* [WRITTEN REQUEST]: Can you retype part of the listing word for word, starting at the line with "Given: Select the Status column header" and stopping after the line with "Looking at the screenshot, I should [405, 348]."?

(Entries drawn from a collection)
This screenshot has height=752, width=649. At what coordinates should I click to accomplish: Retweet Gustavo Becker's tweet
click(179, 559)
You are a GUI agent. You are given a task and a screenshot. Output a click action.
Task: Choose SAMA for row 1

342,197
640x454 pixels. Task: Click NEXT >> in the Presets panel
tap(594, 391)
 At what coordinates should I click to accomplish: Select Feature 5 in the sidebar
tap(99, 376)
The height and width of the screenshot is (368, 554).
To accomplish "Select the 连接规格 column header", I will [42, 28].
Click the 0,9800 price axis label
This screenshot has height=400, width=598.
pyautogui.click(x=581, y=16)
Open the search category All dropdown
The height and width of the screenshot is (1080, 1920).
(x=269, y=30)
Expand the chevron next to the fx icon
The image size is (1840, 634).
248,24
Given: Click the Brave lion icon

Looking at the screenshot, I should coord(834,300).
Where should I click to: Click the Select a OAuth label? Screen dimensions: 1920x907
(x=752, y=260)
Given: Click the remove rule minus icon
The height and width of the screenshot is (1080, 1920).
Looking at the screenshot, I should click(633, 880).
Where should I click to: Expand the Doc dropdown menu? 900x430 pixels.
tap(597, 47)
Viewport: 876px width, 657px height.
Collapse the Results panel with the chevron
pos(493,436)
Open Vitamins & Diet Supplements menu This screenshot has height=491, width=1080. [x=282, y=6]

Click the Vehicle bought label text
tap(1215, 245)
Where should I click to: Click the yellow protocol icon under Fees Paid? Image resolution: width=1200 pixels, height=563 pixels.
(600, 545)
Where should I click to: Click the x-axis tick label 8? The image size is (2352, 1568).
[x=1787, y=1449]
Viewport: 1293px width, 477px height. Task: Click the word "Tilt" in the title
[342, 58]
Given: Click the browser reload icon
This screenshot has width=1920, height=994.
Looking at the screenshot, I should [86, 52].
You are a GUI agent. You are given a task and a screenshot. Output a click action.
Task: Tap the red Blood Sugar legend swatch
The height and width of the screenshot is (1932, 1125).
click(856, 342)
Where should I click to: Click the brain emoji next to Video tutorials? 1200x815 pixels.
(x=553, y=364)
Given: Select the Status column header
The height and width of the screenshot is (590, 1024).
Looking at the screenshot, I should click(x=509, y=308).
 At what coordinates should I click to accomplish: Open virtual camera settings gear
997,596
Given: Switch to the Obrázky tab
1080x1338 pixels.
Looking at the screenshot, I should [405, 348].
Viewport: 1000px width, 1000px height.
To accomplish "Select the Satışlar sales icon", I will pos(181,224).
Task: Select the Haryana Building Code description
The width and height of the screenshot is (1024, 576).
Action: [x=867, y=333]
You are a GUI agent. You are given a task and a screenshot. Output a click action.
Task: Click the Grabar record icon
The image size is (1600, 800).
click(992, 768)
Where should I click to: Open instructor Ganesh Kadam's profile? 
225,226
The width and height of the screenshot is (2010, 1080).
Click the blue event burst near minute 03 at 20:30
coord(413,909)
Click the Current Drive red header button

* [RESPONSE TO THE EXERCISE]:
Given: Select the Status column header
The height and width of the screenshot is (590, 1024).
Looking at the screenshot, I should click(x=509, y=308).
 At what coordinates should I click to accomplish: Open virtual camera settings gear
997,596
Given: Switch to the Obrázky tab
1080x1338 pixels.
Looking at the screenshot, I should [405, 348].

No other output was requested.